Permanent Linkby margharris on Sat May 23, 2015 10:24 pm

Body dysmorphia: Habit refusal and storytelling.
I think a lot of my son’s behaviours need modification through some intervention to reverse habits. The touching habit is so destructive. I almost feel his hand should be stuck to his head to show him how often he does it. I can get so distressed by it as it so often triggers a sizeable panic but he still never learns from experience to stop it. The urge to check is stronger than the subsequent panic that needs avoiding. I liken it to an instinct pattern beyond logic.
Habit reversal usually requires mindfulness. Writing down your own triggers to touch and building on awareness. Then substituting another behaviour you can do with your hands. It is sort of like chewing gum for a smoker.
Having the list of compulsions is also a must. It allows you to see really what has to be worked on. It sets up the goals to be symptom free.
This gets me to the very well experienced but rarely mentioned in the literature: Storytelling. Once my son’s circuit is triggered he will recite sentences that are attempts to explain his distress. Most often they are verbatim replicas of what he has said the day before. He has no ability to dissolve these sentences. Regardless of who has discussed them or how deep into the burrow I have gone with him to internet search their murky origins, they still are repeated as though they are illuminating. I now try not to buy into any discussion of them. He will still try to repeat at least one each day. It is a habit now that I probably realise can only be sorted with medication.
Now many of you might think this is all only a learnt fear. But regardless of how well his hair is regrowing since he has finally stopped cutting and shaving it, he only assesses it in terms of loss.
This value and assessing of hair then is encoded in his brain. It is likely to have arrived there at most likely the age of 8. He would have seen the back of his father’s head and he indeed has reported to me that he recalls loathing it from the viewpoint of the backseat being driven to school in primary school. So he was visually fine tuning his values as soon as he was able to personally assign his own emotion to the things he saw.
His father was the detached type. Born in a work camp in Germany to a Polish mother who had suffered the most unspeakable. She had been a gorgeous looking tall blonde 18 year old at the start of the war. Her emotional shutdown lasted all her life. So as a result, my son didn’t know his own father emotionally either. A legacy handed down from a heinous war experience of what men can do to each other.

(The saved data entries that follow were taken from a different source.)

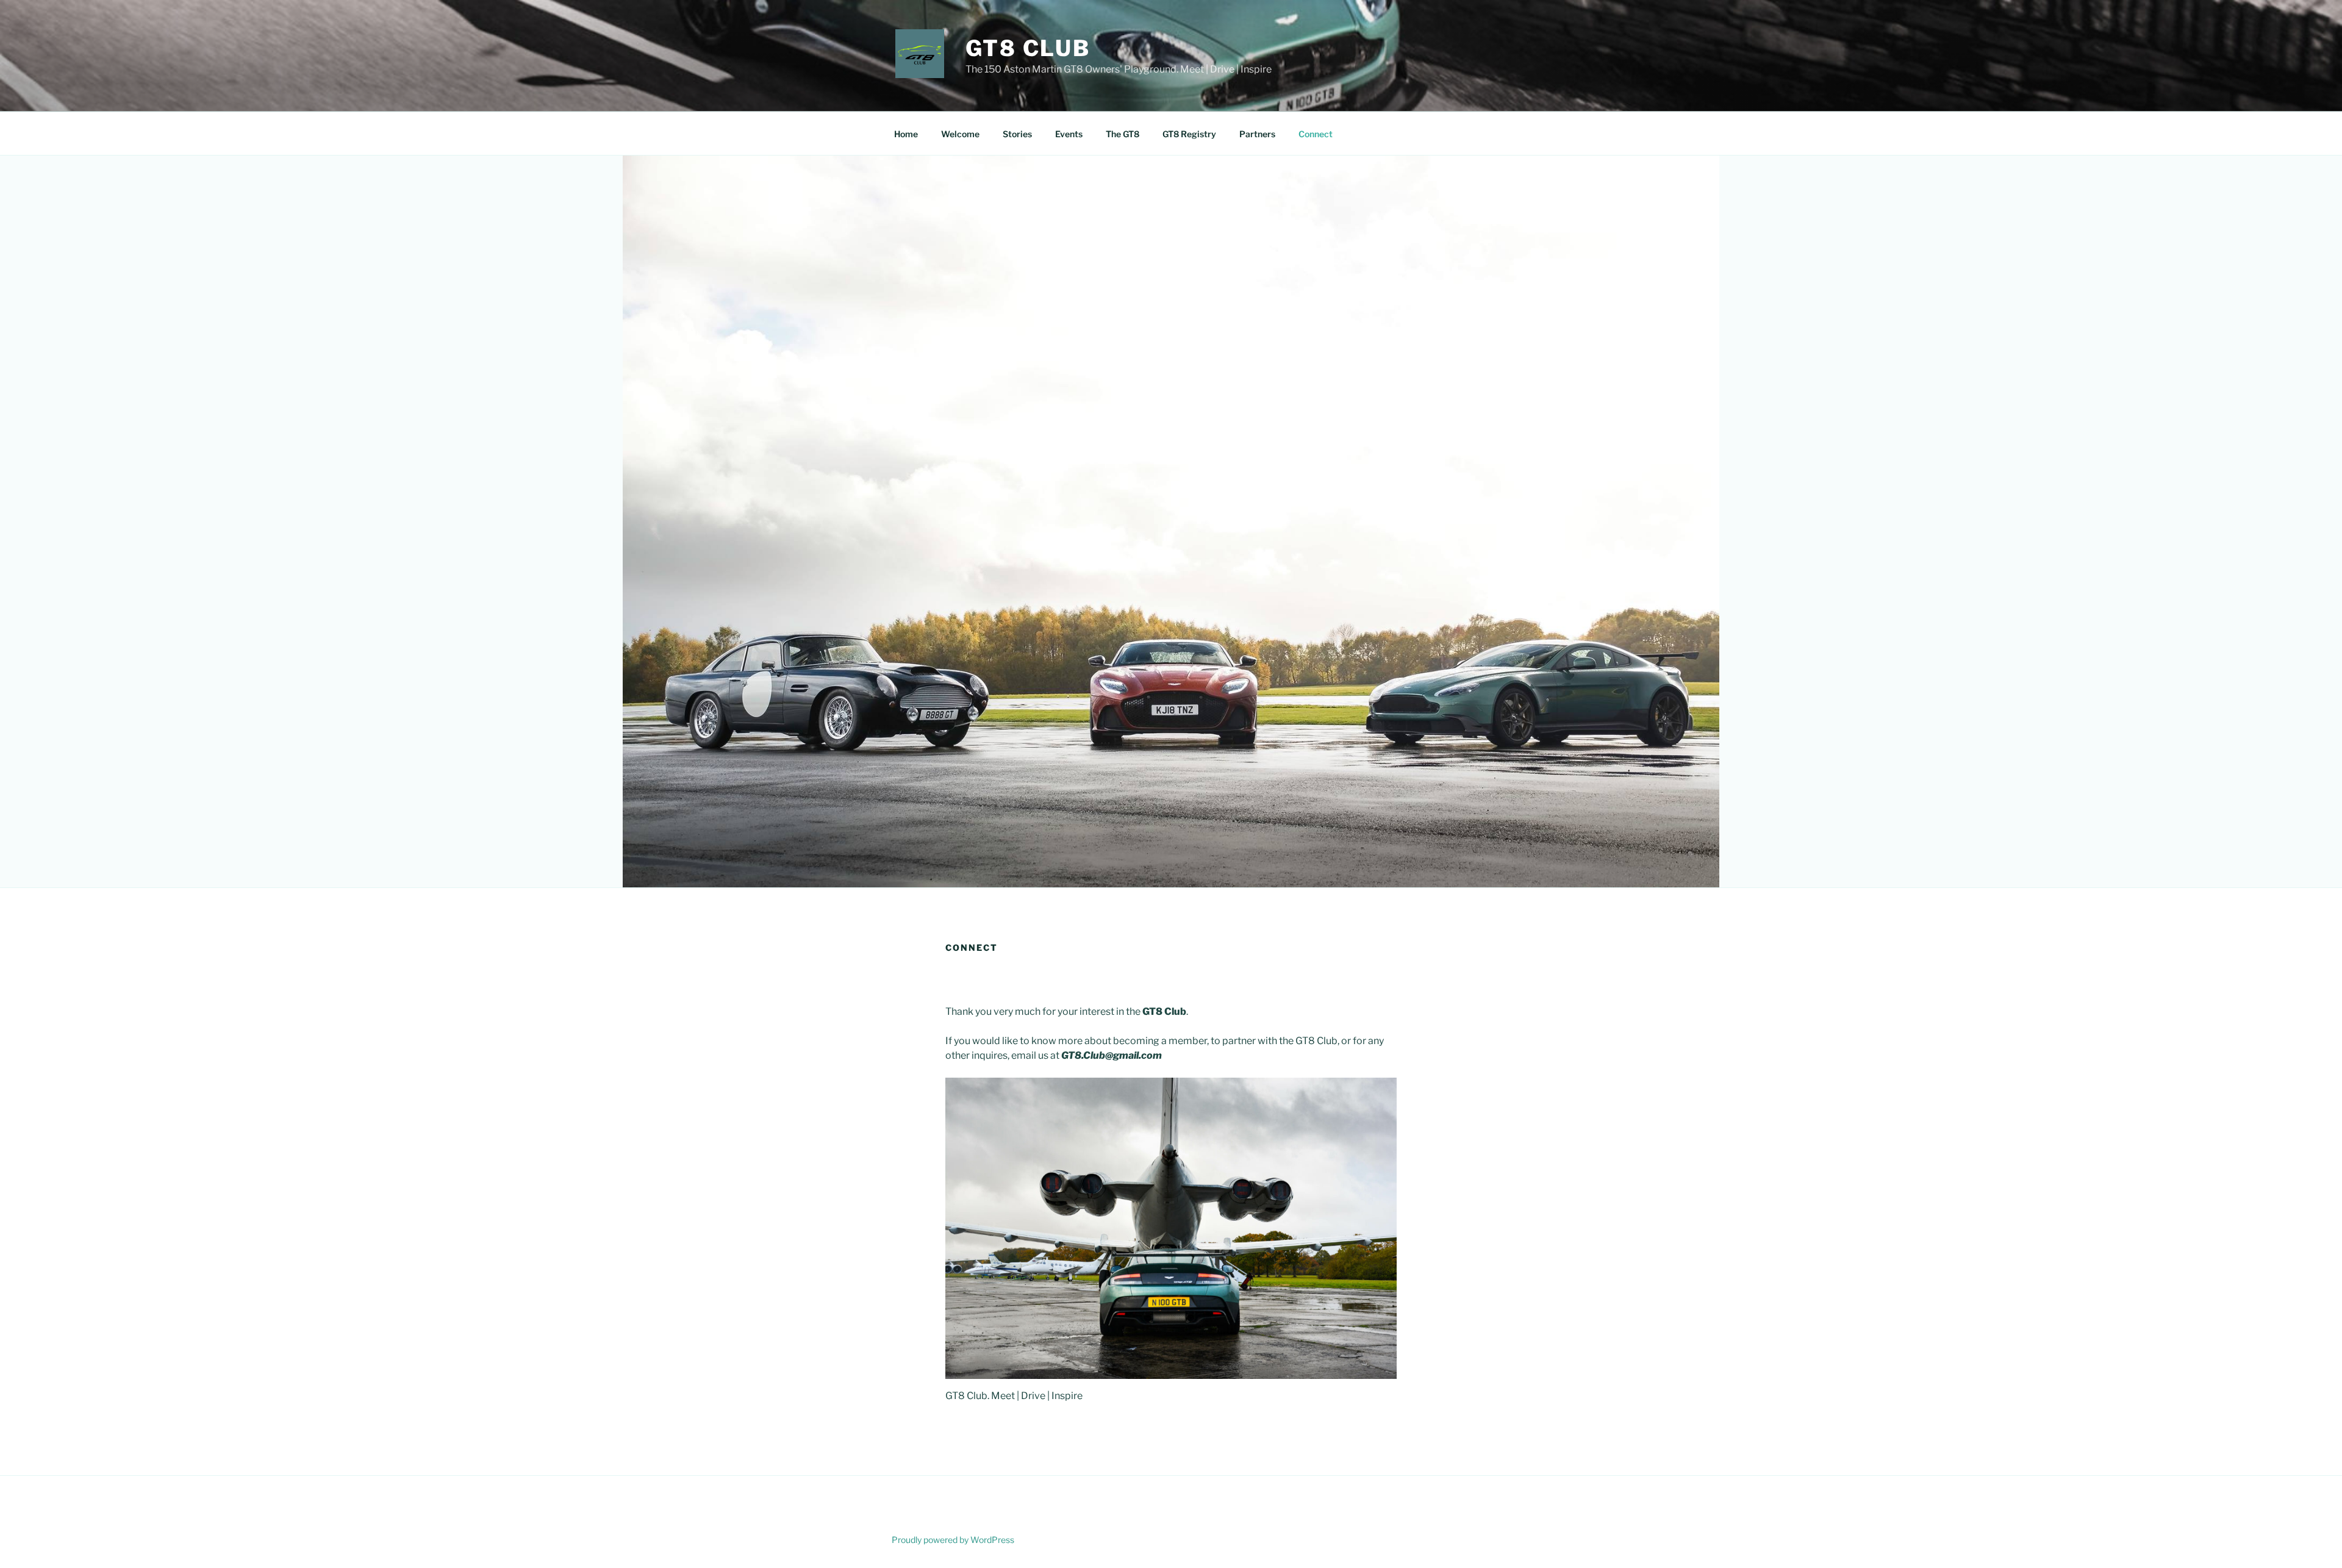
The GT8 (1122, 134)
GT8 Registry (1189, 134)
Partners (1257, 134)
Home (906, 134)
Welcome (960, 134)
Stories (1017, 134)
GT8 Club (1027, 48)
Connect (1315, 134)
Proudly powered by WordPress (953, 1539)
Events (1069, 134)
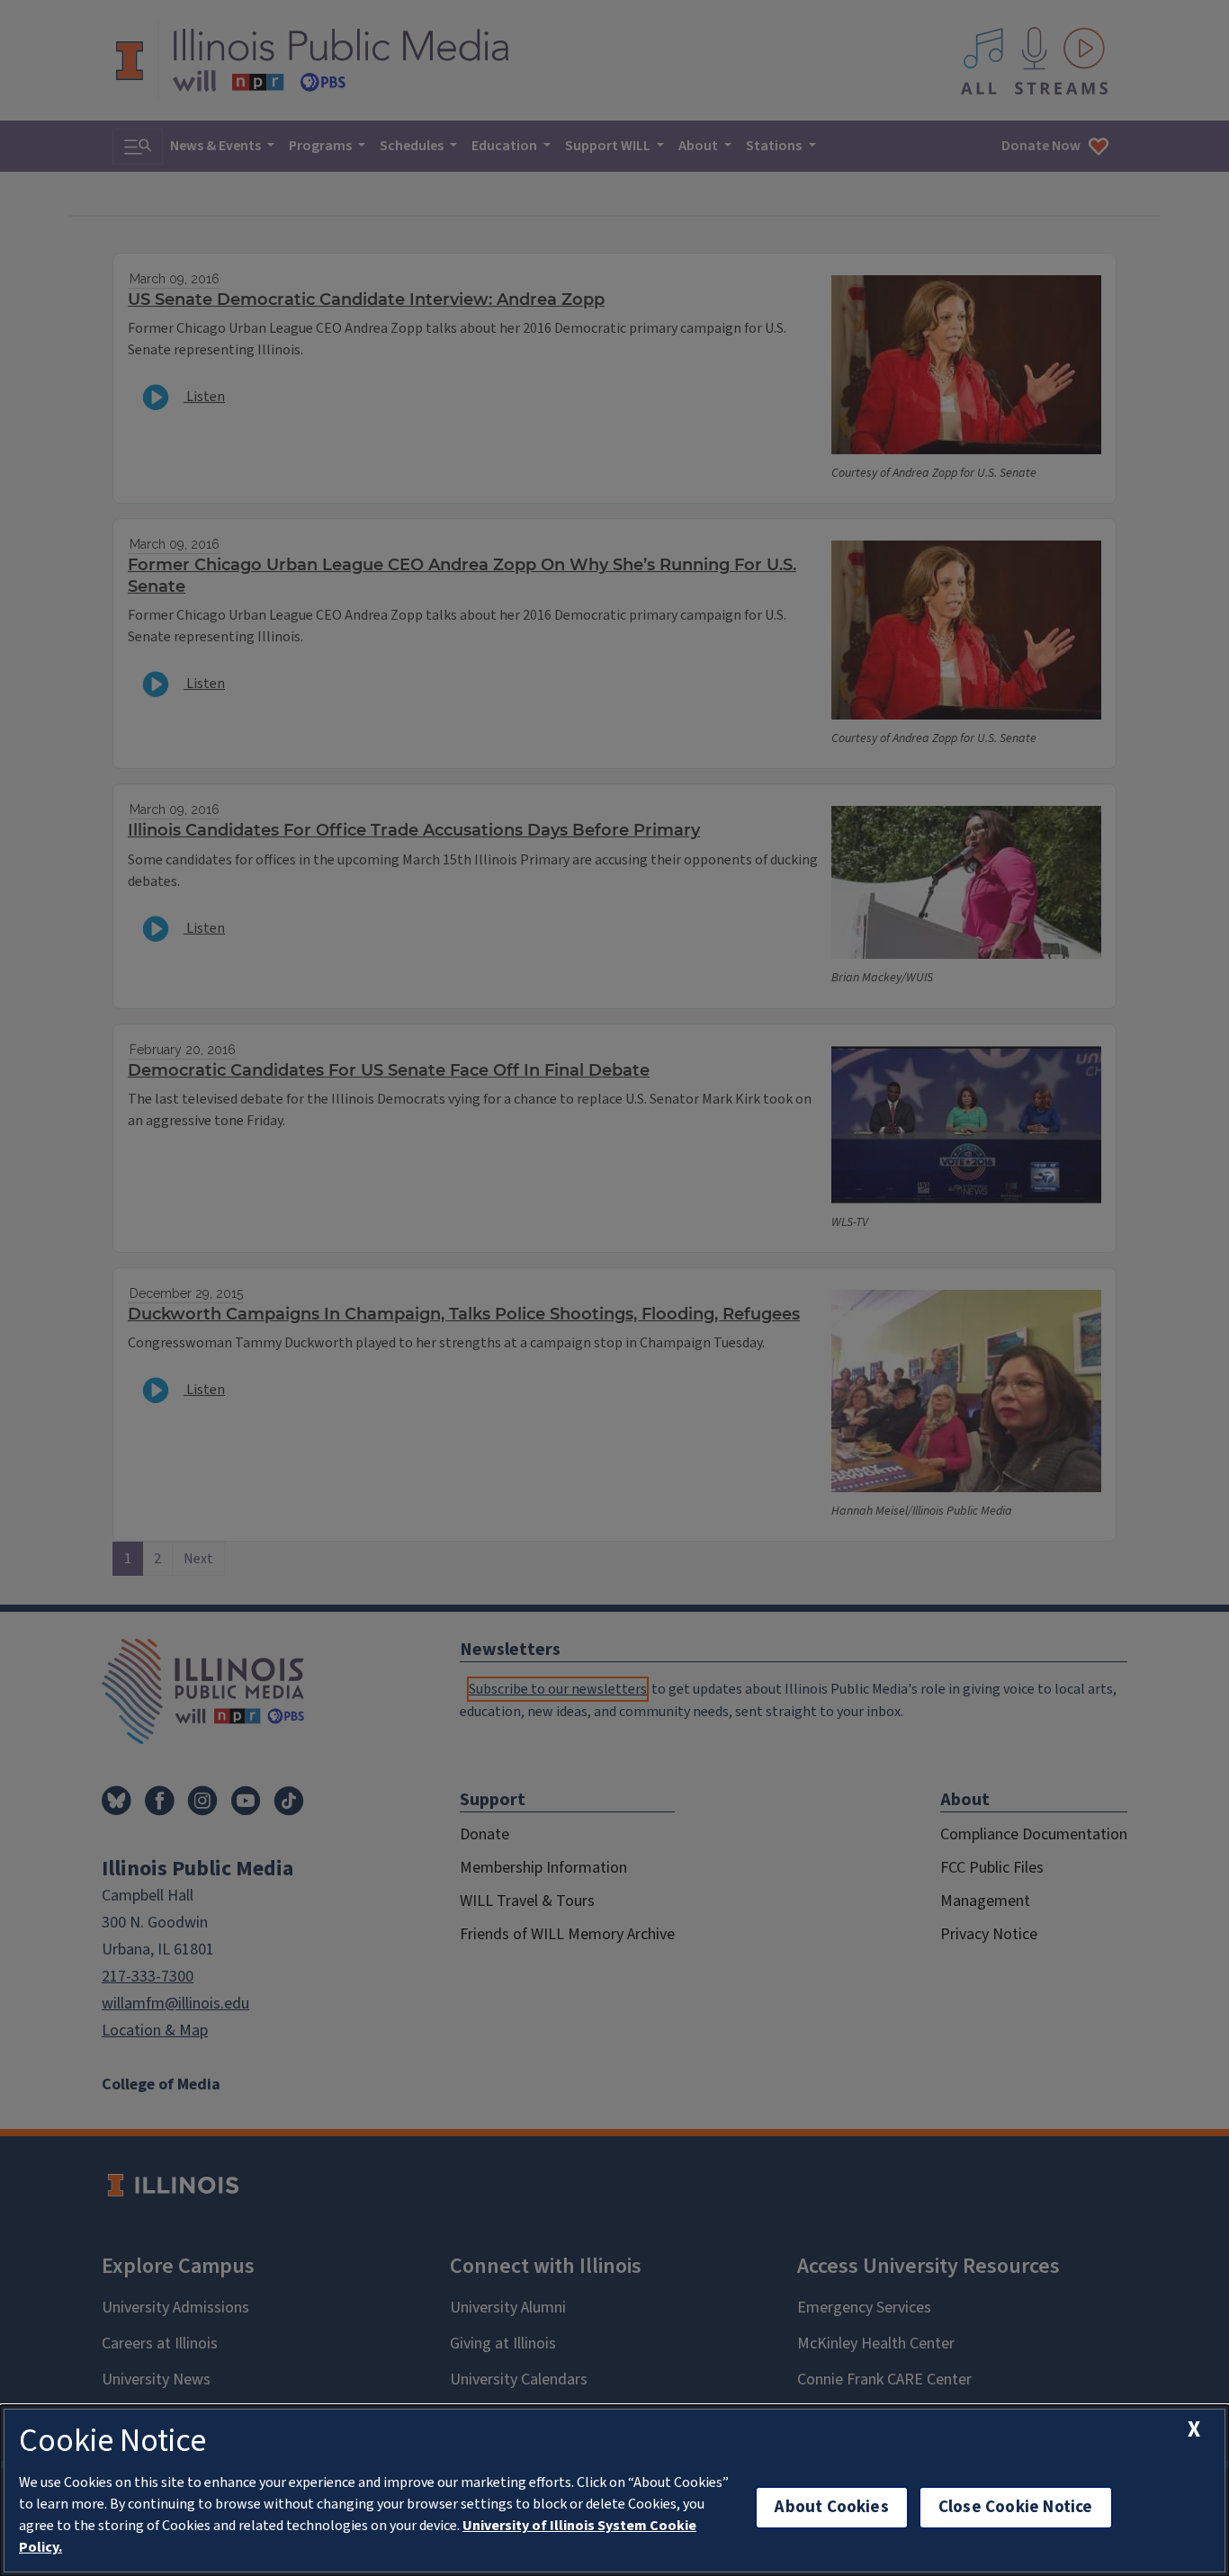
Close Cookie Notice (1015, 2507)
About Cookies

So maybe valuing his father negatively was a reflection of a love bond that was strained by distancing. He was too young to understand. He reflexly made a stronger bond with me to fill the void. Perhaps most boys do make stronger bonds with their mothers. But at some stage they do have to own their own skin and become the man that is their destiny. But he had already set himself up to rejecting a part of himself that would remind him of his own father.
Integrating himself with his own body image might need a revisit of childhood and the value he placed on his own father. By resolving the discontent with your own parent’s looks, all of you might be comfortable to own your own.
So he needs a new story to tell. One that integrates and understands how he saw his father and how that might have translated to an overvaluing. This still might not be able to reach and integrate into a circuit that was laid down as an 8 year old so diffusing in this way might not help his BDD. It may help with his ongoing relationship with his father. There is no evidence for talk therapy in this kind of psychoanalytical way as a treatment for BDD. This is the opinion of Katherine Phillips in her book based on her research work. However mental illness has a way of spotlighting lots of other problems that need a bit of work. So a repair of my son’s relationship with his father is now part...

[ Continued ]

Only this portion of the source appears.